Abstract
Reinventing Detroit Motor Town in 1968 & rethinking historically today an unexpected case
Seven years after the reported event, the French automobile engineer Pierre Bézier testified to the effect produced in January 1968 by his keynote speech at Detroit before the Society of Automotive Engineers (SAE).
“My text had been released by the SAE several weeks before the opening of the meeting, where I had the perilous honor of appearing as a curtain raiser. No doubt my paper had aroused some curiosity, because I spoke in front of an almost full room. At the very back, on either side of the main door, stood two compact groups. My colleague, who was our correspondent in the USA, told me that one belonged to Ford and the other to General Motors.

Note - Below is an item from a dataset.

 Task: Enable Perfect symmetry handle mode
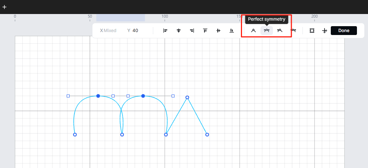pos(267,31)
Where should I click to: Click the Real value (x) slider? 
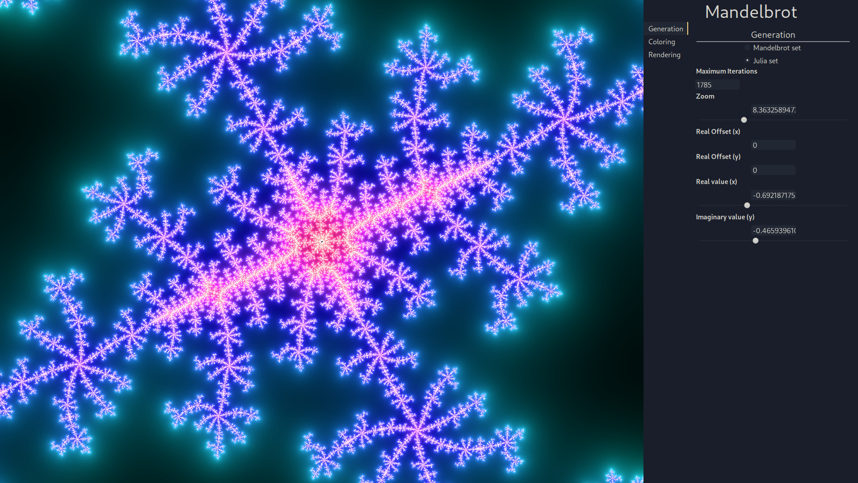coord(747,205)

People from Chrysler and people from Budd were also present”.
Bézier’s paper on “How Renault uses numerical control for car body design and tooling” had aroused the curiosity of the participants of the Automotive Engineering Congress. His triumphant intervention was followed by a 4-day marathon at the invitation of the major American car manufacturers: on January 13, he was at Ford in Dearborn: the next day at GM in Flint, then at Budd in Philadelphia and last at Chrysler before returning to France. In his mission report, Pierre Bézier noticed that, despite a common idea at the time, digital developments were neither much advanced nor even well underway in America. In their attempts to digitize the design of bodywork, none of the rival companies had resolved “to link all the phases of the process of study and manufacture of bodywork”. Pierre Bézier offered a unique and unexpected solution that would later be at the heart of Computer Aided Design and Manufacturing (CAD/CAM). What was Bézier proposing to do differently ? This digital reinvention case questions the history of companies and innovations. It will serve as a proposal for a new historiographical focus on the invention process.